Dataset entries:
┌──

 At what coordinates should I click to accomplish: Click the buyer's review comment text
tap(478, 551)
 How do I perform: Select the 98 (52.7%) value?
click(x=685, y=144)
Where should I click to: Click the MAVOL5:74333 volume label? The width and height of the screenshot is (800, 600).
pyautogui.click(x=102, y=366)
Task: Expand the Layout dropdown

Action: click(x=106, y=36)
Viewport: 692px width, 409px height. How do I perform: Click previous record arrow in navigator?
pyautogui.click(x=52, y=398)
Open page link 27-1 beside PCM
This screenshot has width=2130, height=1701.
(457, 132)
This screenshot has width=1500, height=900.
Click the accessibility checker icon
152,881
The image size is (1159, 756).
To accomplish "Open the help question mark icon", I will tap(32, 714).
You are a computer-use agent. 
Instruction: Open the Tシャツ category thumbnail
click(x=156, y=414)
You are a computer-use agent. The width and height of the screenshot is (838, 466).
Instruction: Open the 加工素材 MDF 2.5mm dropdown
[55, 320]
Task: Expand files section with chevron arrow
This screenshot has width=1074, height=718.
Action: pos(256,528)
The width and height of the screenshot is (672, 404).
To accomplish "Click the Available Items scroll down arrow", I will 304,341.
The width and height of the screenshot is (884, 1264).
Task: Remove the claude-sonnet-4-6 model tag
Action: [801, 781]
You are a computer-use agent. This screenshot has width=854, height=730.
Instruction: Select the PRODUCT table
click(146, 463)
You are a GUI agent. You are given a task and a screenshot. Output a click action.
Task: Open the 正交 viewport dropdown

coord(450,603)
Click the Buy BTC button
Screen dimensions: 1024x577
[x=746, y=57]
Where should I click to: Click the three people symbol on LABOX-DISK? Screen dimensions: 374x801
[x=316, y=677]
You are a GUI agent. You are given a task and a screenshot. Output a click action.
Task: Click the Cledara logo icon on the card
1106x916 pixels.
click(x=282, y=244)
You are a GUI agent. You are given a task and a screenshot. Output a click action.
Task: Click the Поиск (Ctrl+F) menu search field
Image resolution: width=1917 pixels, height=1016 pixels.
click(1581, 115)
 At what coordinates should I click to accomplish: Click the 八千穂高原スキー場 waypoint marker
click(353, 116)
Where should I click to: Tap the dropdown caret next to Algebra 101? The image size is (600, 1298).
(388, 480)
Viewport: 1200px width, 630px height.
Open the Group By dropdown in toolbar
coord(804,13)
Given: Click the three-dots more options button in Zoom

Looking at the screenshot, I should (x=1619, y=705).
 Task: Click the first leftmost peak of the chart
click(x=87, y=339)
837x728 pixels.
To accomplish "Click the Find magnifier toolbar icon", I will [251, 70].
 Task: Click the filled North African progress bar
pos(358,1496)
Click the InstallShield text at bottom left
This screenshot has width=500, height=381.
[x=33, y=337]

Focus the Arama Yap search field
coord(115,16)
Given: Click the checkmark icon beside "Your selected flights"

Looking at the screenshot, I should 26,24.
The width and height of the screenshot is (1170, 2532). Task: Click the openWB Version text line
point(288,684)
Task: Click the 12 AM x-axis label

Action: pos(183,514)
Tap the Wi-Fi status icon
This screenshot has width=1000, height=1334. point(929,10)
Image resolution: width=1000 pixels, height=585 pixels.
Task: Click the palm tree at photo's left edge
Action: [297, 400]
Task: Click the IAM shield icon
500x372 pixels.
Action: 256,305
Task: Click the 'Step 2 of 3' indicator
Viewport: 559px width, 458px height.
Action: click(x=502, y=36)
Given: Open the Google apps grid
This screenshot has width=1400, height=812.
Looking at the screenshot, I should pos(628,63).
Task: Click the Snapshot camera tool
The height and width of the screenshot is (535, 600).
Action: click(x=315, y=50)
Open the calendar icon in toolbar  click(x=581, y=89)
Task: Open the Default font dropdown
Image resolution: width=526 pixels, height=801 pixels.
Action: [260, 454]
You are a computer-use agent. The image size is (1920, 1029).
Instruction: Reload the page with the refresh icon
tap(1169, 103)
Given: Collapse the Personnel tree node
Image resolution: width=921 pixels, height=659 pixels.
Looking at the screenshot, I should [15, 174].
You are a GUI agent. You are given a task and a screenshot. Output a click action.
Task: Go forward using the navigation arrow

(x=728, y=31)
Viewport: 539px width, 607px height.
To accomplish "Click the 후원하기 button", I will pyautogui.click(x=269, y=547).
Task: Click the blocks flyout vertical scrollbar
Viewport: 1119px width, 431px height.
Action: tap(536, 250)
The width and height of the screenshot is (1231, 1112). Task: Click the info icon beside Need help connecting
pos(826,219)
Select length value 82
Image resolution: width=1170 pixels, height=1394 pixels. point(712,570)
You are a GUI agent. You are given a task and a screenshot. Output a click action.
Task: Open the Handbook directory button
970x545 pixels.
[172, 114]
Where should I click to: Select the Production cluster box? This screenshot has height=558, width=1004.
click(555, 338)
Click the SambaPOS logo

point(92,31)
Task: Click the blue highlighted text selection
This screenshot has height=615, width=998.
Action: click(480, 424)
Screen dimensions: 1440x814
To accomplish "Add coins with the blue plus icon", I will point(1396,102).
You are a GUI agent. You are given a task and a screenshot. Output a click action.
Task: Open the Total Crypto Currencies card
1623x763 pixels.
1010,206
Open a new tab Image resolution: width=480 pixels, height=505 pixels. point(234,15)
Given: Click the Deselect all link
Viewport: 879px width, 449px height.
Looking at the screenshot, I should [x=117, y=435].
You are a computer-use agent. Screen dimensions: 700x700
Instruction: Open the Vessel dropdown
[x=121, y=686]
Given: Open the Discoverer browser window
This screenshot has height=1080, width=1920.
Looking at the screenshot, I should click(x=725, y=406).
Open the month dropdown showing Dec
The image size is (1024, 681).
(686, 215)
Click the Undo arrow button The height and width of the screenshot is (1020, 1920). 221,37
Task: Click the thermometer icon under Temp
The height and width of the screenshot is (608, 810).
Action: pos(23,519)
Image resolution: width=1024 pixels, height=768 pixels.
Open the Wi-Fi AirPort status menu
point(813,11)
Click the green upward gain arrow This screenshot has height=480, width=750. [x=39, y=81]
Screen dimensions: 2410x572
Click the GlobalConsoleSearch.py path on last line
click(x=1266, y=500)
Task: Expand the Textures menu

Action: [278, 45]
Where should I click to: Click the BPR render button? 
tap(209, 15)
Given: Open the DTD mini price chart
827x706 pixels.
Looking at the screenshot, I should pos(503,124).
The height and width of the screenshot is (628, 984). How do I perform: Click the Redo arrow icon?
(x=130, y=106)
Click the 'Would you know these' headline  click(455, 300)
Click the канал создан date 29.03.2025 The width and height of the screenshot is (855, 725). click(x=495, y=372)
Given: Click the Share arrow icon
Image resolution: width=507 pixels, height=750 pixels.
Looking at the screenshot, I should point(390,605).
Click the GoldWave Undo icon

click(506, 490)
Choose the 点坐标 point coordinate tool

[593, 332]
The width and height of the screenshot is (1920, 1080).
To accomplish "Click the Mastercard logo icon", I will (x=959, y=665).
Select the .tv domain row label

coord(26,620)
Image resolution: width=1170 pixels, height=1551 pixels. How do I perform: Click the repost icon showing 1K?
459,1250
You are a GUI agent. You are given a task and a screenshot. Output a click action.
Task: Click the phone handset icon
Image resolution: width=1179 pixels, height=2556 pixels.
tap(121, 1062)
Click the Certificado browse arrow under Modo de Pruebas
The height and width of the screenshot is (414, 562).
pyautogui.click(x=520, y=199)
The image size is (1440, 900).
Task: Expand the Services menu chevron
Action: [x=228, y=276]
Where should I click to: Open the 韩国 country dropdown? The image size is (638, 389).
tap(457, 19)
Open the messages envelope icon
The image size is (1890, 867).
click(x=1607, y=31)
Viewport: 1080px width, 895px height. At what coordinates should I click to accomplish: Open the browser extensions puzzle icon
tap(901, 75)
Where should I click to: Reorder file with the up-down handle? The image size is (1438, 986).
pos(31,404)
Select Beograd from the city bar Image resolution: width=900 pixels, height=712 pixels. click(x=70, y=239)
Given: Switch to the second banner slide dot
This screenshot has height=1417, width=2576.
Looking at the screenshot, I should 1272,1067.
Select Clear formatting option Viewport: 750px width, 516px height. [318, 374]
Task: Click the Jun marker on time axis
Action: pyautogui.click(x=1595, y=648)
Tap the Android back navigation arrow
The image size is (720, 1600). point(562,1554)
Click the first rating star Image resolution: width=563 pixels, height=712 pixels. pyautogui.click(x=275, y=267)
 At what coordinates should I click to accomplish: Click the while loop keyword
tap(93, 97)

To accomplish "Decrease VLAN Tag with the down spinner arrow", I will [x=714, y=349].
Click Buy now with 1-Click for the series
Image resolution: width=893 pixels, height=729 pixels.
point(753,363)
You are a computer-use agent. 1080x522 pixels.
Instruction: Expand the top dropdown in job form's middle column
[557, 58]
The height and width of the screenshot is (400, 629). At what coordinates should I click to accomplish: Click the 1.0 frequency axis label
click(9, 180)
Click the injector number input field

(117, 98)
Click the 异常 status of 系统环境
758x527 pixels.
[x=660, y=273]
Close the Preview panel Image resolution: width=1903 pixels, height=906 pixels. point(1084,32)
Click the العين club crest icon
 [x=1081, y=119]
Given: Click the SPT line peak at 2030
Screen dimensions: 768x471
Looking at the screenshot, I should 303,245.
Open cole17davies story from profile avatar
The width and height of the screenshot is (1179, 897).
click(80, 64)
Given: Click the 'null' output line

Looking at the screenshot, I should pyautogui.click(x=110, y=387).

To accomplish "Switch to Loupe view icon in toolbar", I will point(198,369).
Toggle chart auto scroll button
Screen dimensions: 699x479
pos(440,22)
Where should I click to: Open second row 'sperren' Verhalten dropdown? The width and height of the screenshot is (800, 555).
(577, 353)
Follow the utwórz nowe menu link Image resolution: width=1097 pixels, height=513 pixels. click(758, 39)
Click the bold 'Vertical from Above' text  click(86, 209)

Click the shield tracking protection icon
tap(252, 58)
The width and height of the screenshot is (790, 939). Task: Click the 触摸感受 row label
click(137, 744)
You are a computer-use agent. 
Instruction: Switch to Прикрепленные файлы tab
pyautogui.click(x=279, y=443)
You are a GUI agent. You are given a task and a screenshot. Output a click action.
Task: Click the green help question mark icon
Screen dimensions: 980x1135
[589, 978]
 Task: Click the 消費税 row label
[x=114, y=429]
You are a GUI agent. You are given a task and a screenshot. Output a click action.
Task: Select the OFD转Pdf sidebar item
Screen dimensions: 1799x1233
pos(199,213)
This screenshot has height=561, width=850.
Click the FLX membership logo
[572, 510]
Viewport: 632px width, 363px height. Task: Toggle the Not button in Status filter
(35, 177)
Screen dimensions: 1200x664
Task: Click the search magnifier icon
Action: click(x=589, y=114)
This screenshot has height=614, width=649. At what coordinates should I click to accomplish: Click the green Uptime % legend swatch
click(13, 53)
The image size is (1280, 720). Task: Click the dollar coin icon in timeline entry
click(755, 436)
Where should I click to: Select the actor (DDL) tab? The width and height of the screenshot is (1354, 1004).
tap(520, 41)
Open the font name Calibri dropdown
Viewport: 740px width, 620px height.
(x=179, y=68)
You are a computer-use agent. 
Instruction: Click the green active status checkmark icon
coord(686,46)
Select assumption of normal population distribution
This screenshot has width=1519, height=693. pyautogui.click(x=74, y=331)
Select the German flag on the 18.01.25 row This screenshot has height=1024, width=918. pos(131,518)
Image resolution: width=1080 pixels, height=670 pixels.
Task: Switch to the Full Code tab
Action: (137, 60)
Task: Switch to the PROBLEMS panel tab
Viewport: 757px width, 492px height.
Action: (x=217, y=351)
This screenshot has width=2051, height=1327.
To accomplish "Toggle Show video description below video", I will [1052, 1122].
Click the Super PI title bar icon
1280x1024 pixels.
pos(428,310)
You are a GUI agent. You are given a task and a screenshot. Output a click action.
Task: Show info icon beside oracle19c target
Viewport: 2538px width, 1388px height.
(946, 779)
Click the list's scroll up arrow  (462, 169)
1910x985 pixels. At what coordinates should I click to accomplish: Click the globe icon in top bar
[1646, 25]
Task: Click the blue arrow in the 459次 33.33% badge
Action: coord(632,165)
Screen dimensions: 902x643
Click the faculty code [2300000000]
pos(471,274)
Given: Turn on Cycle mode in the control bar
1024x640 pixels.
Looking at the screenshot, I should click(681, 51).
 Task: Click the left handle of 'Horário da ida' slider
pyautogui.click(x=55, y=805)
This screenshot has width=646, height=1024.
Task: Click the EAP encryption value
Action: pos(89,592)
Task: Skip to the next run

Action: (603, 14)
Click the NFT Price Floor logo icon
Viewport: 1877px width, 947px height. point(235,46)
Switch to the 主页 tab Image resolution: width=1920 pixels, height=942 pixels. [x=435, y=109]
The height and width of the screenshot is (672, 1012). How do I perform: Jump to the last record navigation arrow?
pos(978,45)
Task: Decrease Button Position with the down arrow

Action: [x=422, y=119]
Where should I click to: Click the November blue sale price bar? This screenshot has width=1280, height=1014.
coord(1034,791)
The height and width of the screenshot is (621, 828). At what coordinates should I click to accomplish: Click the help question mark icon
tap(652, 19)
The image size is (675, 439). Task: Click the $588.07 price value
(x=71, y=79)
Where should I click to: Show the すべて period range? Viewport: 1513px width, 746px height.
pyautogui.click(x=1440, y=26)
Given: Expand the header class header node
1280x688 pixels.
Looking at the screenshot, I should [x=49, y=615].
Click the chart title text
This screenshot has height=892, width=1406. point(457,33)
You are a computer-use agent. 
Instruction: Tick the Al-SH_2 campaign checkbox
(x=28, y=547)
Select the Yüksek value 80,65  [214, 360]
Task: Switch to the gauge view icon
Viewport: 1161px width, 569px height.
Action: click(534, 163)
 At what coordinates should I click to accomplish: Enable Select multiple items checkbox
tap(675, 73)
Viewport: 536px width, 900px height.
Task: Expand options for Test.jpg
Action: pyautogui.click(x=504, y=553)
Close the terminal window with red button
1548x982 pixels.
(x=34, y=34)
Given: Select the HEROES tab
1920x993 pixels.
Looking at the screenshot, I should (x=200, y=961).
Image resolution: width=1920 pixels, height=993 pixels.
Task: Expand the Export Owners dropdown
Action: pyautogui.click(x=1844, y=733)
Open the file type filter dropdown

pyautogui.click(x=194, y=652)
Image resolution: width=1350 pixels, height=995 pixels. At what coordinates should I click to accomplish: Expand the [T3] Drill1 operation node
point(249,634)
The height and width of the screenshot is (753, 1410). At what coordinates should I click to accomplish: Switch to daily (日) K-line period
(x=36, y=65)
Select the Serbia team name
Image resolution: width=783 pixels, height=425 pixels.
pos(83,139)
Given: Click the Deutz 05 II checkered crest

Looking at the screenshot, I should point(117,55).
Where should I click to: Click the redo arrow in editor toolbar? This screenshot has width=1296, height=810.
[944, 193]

└──

[Task details]
Answer with a number only. How many lines in the records include the word "font"?

[Answer section]
2